Some features are experiencing degraded performance
Incident Report for Trello
Postmortem

SUMMARY

On June 13 2023, from 6:49 PM UTC to June 14, 2023, 02:20 AM UTC, Atlassian customers using Jira Software, Jira Service Management, Jira Work Management, Confluence and Trello with services hosted in AWS us-east-1 region were impacted by Automation rule degradation. This event was triggered by an increased error rates and latencies for AWS Lambda function invocations in the us-east-1 region. Some other AWS services also experienced increased error rates and latencies as a result of degraded Lambda functions invocations.  This incident was automatically detected by multiple monitoring systems within 6 minutes, paging on-call teams. Recovery of the affected AWS Lambda service began after 116 minutes at June 13th 8:45 PM UTC.  Full recovery of all AWS services occurred at 10:37 PM UTC June 13th after the backlog of asynchronous Lambda events had been processed. Some Jira tenants with large event backlogs experienced delays in running schedule-based rule reruns. Full recovery of all Atlassian Cloud services was notified at June 14, 2023, 02:20 AM UTC.

IMPACT

The overall impact was between June 13, 2023, 06:49 PM UTC and June 14, 2023, 02:20 AM UTC.  Product-specific impacts are listed below.

  • Jira Software, Jira Service Management,  Jira Work Management - Automation rules were not executed for 2 hours between Jun 13, 06:49 PM UTC and Jun 13, 08:45 PM UTC.  Jira automation events generated during this period were unable to be rerun.  When AWS Lambda recovered delays were still experienced in our schedule-based and event-based rules for some larger tenants due to a large backlog of events. Full recovery was at June 14, 2023, 02:20 AM UTC.
  • Confluence - Automation rules were not executed for 2 hours between Jun 13, 06:49 PM UTC and Jun 13, 08:45 PM UTC.  On AWS service restoration Confluence automation recovered and Confluence automation events generated during this period were rerun and processed.  Full recovery was at June 14, 2023, 12:41 AM UTC.
  • Jira Product Discovery - Automation rules were not executed for 2 hours between Jun 13, 06:49 PM UTC and Jun 13, 08:45 PM UTC. Jira automation events generated during this period were unable to be rerun.  Sending feedback/filing a support ticket from the application did not work. 
  • Trello -  Email to board delays, card covers image upload failures, attachment preview generation failures, board background upload failures, custom sticker images upload failures, custom emoji upload failures. Trello automation was unaffected. Full recovery was at June 13, 2023, 10:08 PM UTC.
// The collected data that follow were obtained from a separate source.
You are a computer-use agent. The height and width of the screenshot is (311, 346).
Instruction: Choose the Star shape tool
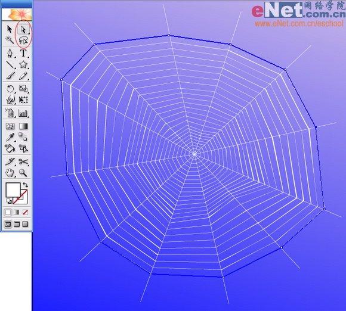coord(23,64)
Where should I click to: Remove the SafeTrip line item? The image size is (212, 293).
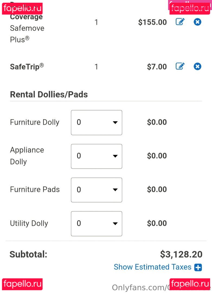coord(197,66)
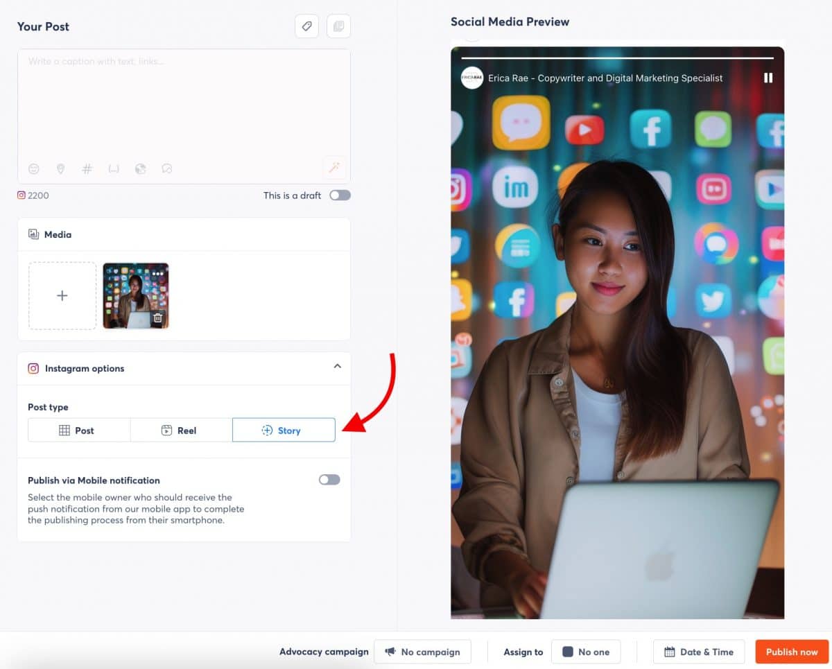Select the Story post type
This screenshot has width=832, height=669.
click(x=283, y=430)
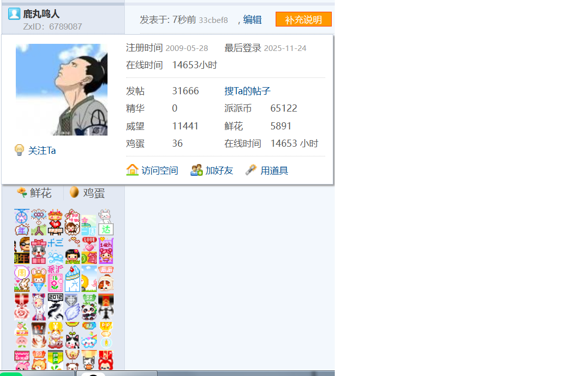Throw an egg via the 鸡蛋 icon
587x376 pixels.
[74, 193]
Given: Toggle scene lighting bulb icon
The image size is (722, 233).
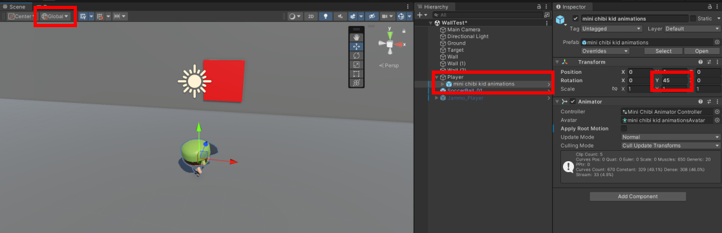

The service disruption lasted for 7 hours and 1 minutes between June 13, 2023, 06:49 PM UTC and June 14, 2023, 02:20 AM UTC and caused service disruption to customers with services hosted in the US-EAST-1 region.

ROOT CAUSE

Atlassian uses Amazon Web Services (AWS) as a cloud service provider. The root cause was an issue with a subsystem responsible for capacity management for AWS Lambda in US-EAST-1 Region, which also impacted 104 AWS services.  This impacted Automation rules as the service is hosted exclusively in this region.

There were no relevant Atlassian-driven events in the lead-up that have been identified to cause or contribute to this incident.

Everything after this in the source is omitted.